いや、正確にいうと抜歯痕が痛い、というべきだろうか。
これまでnoteでも何度か書いていたけれど。
先日、長年の懸案事項であった親知らずを、ようやく抜歯してもらった。
親知らずの抜歯は、若いほどいいという。
(回復が早いからね)
だが、既に40オーバーの私。
親知らずは歯茎に埋もれ、しかも横向きに生えている。
かかりつけ医からは、「抜歯は困難になるだろう」と宣告されていた。
そのため、地元で抜歯の神様と呼ばれる名医への紹介状を用意してもらったのだった。
"神様"は「僕は年がら年中、こんな親知らずを抜歯しています」と頼もしいお言葉。
けれど、確かに抜歯はタイヘンだった。
顔を覆われ、何をされているのかわからない。
麻酔が効いて痛みは感じないものの、絶えずドリル音が鳴り、金属で引っ張られているカンジ。
その後、麻酔をバンバン打ち込まれる。
医師と看護師が「うーん」と唸っている。
そんなのを聞くと、正直「神様、手こずってるやん」と思わずにはいられなかった。
その後、無事抜歯は終わり…。
腫れや痛みはあったものの、家族や同僚たちからも「けっこう元気そうで安心した」と言われ、経過はまずまずだと思われた。

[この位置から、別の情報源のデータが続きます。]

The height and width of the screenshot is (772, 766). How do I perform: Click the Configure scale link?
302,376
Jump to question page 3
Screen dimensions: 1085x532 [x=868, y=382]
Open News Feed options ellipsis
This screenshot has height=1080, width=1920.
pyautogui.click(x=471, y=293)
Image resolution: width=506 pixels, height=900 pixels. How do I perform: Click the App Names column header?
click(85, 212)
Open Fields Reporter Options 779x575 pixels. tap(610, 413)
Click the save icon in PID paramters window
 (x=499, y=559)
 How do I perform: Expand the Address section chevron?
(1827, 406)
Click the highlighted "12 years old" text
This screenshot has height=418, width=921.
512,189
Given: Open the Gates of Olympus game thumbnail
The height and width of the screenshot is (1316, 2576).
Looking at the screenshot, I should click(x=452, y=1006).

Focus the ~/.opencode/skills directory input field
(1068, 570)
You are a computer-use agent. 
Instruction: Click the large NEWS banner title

だが抜歯1週間を過ぎたあたり、抜糸を前にして、地味に痛みはじめてきたのである。
日常生活に支障をきたすほどではない。
だが、じわじわと気になる痛み。
これ、なんだろう。
おかしい。
1週間前後で痛みは引くって聞いていたのにー。
ちなみに親知らずの抜歯後に気をつけることとして、ドライソケットにならないことが挙げられる。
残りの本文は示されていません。